“Il dito di Dio”: l’ascolto di una tragedia
10 anni fa un inchino è costato la vita a 32 persone. La Costa Concordia alle 21.45 naufraga sugli scogli del Giglio. Questa è storia e, con dettagli più o meno significativi, l’hanno riportata in tanti. Il racconto coinvolto e coinvolgente di quei momenti, invece, è affidato alla voce di Pablo Trincia e al podcast da lui scritto, “Il dito di Dio”, su Spotify da qualche settimana.
Qui mi preme precisare che questa non è una recensione, non ne sono in grado, ne ignoro le regole.
Voglio solo dire che vale la pena ascoltare questi nove episodi (l’ultimo uscito a mezzanotte). In metro o in macchina, come ho fatto io. O in qualunque altro luogo. Tanto alla fine sarete anche voi su quella nave, con gli altri 4.229 passeggeri, a vivere una bella serata qualsiasi su una nave da crociera e poi anche l’incubo di un naufragio, in balia del mare e delle scelte sbagliate di qualcuno.
Il titolo completo del podcast è “Il dito di Dio – Voci dalla Concordia”. Perché oltre alla voce narrante dell’autore, ci sono quelle di alcuni sopravvissuti che ripercorrono quella sera in ogni dettaglio. Sono passati dieci anni, ma non per la loro memoria. Tutto è tremendamente nitido.
In alcuni tratti ho faticato a trattenere le lacrime. In altri ho stentato a trattenere la rabbia per le menzogne e l’egoismo che quella notte vengono a galla, mentre la Concordia va sempre più giù.
Il nome di Schettino ha catalizzato l’attenzione del mondo, mentre dell’uomo-macedonia o di quella donna che avrebbe compiuto 50 anni il giorno dopo e che si era regalata una crociera, non si è parlato mai.
Il podcast ha testimonianze, pareri e valutazioni di esperti, e il famoso “invito” a Schettino da parte del capitano De Falco a risalire la biscaggina e tornare a bordo della sua nave. Ma dentro c’è anche il mare: non quello placido e carezzevole che ci sembra di sentire in una conchiglia appoggiata all’orecchio, ma un mare violento che distrugge saloni e famiglie, senza pietà.
Sulla Concordia, quella notte, la pietà da qualche parte c’è. È in chi lascia il suo posto sulla scialuppa a chi è più fragile, in chi stringe le mani a uno sconosciuto in una catena umana che gli salverà la vita, in chi mente per amore della figlia.
E questa umanità pulsa accanto a una bestialità che spinge, discute, picchia, scavalca per mettersi in salvo, senza guardare in faccia nessuno.
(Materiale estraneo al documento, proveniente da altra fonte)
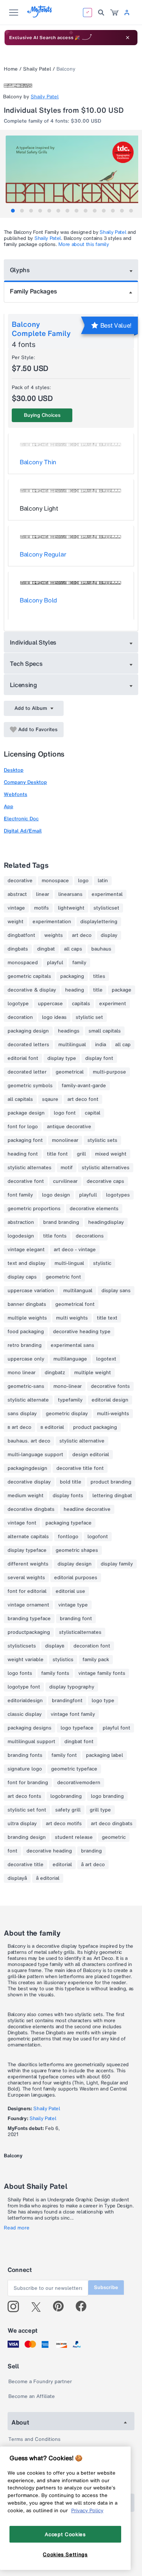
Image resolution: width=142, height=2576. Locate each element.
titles (99, 976)
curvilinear (65, 1181)
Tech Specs (26, 663)
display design (75, 1564)
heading (74, 990)
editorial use (70, 1591)
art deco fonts (24, 1796)
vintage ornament (28, 1605)
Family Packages (33, 291)
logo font (65, 1113)
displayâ (17, 1878)
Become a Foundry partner (40, 2381)
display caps (22, 1277)
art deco (82, 935)
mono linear (22, 1373)
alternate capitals (28, 1537)
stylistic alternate (28, 1400)
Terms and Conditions (34, 2439)
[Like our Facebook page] (84, 2306)
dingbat (46, 949)
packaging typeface (68, 1523)
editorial (62, 1865)
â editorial (47, 1878)
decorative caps (105, 1181)
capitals (81, 1004)
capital (92, 1113)
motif (67, 1168)
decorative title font (80, 1468)
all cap (123, 1045)
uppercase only (26, 1359)
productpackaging (29, 1632)
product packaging (95, 1427)
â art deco (93, 1865)
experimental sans (72, 1345)
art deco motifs (64, 1824)
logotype (18, 1004)
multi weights (72, 1318)
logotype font (24, 1687)
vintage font (22, 1523)
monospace (55, 881)
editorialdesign (25, 1701)
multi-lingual (69, 1263)
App (8, 806)
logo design (56, 1195)
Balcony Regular (43, 554)
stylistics (63, 1660)
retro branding (25, 1345)
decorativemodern (78, 1783)
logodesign (21, 1236)
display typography (71, 1687)
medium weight (26, 1496)
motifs (41, 908)
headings (69, 1031)
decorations (90, 1236)
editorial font (23, 1058)
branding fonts (25, 1755)
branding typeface (29, 1619)
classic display (25, 1714)
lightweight (71, 908)
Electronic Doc (21, 818)
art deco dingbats (112, 1824)
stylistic (102, 1263)
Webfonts (15, 794)
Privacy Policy (87, 2510)
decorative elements (94, 1209)
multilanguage (70, 1359)
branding (91, 1851)
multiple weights (27, 1318)
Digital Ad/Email (23, 830)
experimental (107, 894)
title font (57, 1154)
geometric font (63, 1277)
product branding (111, 1482)
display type (61, 1058)
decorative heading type (82, 1332)
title (98, 990)
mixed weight (110, 1154)
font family (20, 1195)
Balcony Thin (38, 462)
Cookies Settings (65, 2554)
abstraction (21, 1222)
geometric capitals (29, 976)
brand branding (61, 1222)
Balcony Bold (38, 600)
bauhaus (101, 949)
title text (107, 1318)
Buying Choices (42, 415)
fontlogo (68, 1537)
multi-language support (35, 1455)
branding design (27, 1837)
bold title (70, 1482)
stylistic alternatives (106, 1168)
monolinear (65, 1140)
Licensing (23, 684)
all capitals (20, 1099)
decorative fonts (110, 1386)
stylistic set (89, 1017)
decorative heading (49, 1851)
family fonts (55, 1673)
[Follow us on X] (38, 2306)
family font (64, 1755)
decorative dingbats (31, 1509)
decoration (20, 1017)
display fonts (68, 1496)
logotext (106, 1359)
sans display (22, 1414)
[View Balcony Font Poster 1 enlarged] (72, 169)
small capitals (105, 1031)
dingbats (18, 949)
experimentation (52, 922)
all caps (73, 949)
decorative (20, 881)
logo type (103, 1701)
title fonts (55, 1236)
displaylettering (98, 922)
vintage (16, 908)
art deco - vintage (75, 1250)
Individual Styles (33, 642)
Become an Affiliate (31, 2396)
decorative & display (32, 990)
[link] (114, 12)
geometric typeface (74, 1769)
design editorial (90, 1455)
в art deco (19, 1427)
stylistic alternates (29, 1168)
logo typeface (77, 1728)
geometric (114, 1837)
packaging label (104, 1755)
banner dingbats (27, 1304)
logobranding (66, 1796)
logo (83, 881)
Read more (17, 2228)
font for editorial (27, 1591)
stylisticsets (22, 1646)
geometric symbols (30, 1086)
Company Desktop (25, 782)
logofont (97, 1537)
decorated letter (27, 1072)
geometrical (70, 1072)
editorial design (110, 1400)
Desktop (13, 770)
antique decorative (69, 1127)
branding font (76, 1619)
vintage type (73, 1605)
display (109, 935)
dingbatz (55, 1373)
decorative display (29, 1482)
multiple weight (92, 1373)
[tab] (12, 210)
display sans (116, 1291)
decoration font (91, 1646)
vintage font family (73, 1714)
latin (103, 881)
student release (74, 1837)
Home (11, 69)
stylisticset (106, 908)
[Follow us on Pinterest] (61, 2306)
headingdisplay (106, 1222)
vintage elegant (26, 1250)
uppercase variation (31, 1291)
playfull (88, 1195)
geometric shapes (77, 1550)
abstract (17, 894)
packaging (72, 976)
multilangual (77, 1291)
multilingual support (31, 1742)
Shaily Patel (37, 69)
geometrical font (75, 1304)
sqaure (50, 1099)
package (121, 990)
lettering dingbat (112, 1496)
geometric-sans (26, 1386)
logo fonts (20, 1673)
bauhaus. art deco (29, 1441)
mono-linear (67, 1386)
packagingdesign (27, 1468)
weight (15, 922)
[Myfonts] (40, 15)
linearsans (70, 894)
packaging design (28, 1031)
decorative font (26, 1181)
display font (99, 1058)
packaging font (25, 1140)
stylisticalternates (80, 1632)
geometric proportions (34, 1209)
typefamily (70, 1400)
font (12, 1851)
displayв (54, 1646)
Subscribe (106, 2287)
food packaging (26, 1332)
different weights (28, 1564)
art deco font (82, 1099)
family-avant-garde (84, 1086)
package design (26, 1113)
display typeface (27, 1550)
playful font (116, 1728)
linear (42, 894)
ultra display (22, 1824)
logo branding (107, 1796)
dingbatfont (21, 935)
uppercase (50, 1004)
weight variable (26, 1660)
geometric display (67, 1414)
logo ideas (54, 1017)
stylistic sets (102, 1140)
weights (53, 935)
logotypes (118, 1195)
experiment (112, 1004)
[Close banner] (127, 37)
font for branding (28, 1783)
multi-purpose (109, 1072)
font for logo (23, 1127)
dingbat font (79, 1742)
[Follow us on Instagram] (16, 2306)
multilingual (72, 1045)
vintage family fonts (101, 1673)
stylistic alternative (82, 1441)
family (79, 963)
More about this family (83, 244)
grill (81, 1154)
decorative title (26, 1865)
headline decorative (87, 1509)
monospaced (23, 963)
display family (117, 1564)
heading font (23, 1154)
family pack (96, 1660)
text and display (26, 1263)
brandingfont (67, 1701)
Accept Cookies (65, 2534)
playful (55, 963)
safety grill (68, 1810)
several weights (26, 1578)
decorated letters (28, 1045)
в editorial (52, 1427)
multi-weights (113, 1414)
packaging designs (29, 1728)
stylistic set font (27, 1810)
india (100, 1045)
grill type (100, 1810)
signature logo (25, 1769)
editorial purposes (75, 1578)
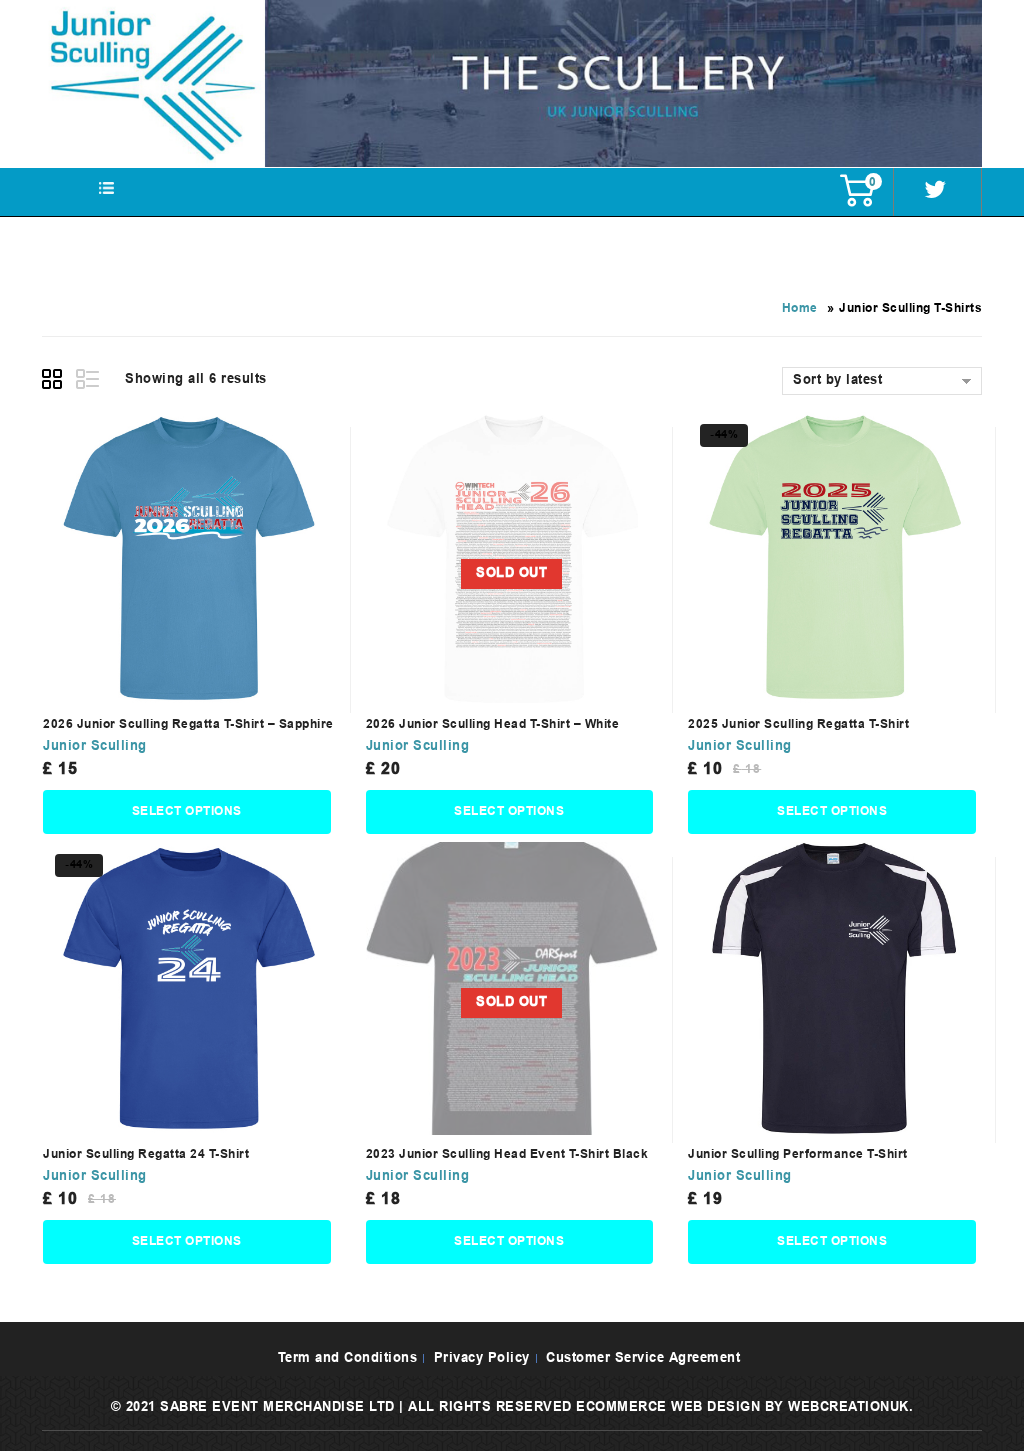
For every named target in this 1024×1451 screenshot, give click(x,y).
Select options (187, 812)
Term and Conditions (348, 1358)
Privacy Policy (482, 1358)
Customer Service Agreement (643, 1358)
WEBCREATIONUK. (850, 1407)
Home (800, 309)
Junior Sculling (95, 746)
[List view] (89, 382)
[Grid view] (55, 382)
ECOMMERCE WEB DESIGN (668, 1407)
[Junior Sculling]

Ma d’altra parte la voce della comprensione sussurra: “Hanno solo paura”.
L’inchino, da cui ha origine questa tragedia, era stato richiesto al comandante dal maître Antonello Tievoli, come piacere personale, per “salutare” la madre, originaria dell’isola.
Nel dramma di quella notte, nessuno si è certo mai chiesto se la signora alla fine abbia visto la nave così vicina alla sua terra.
La risposta la troviamo nel podcast. Questa e molte altre, anche se di domande ce ne siamo fatte poche in questi dieci anni.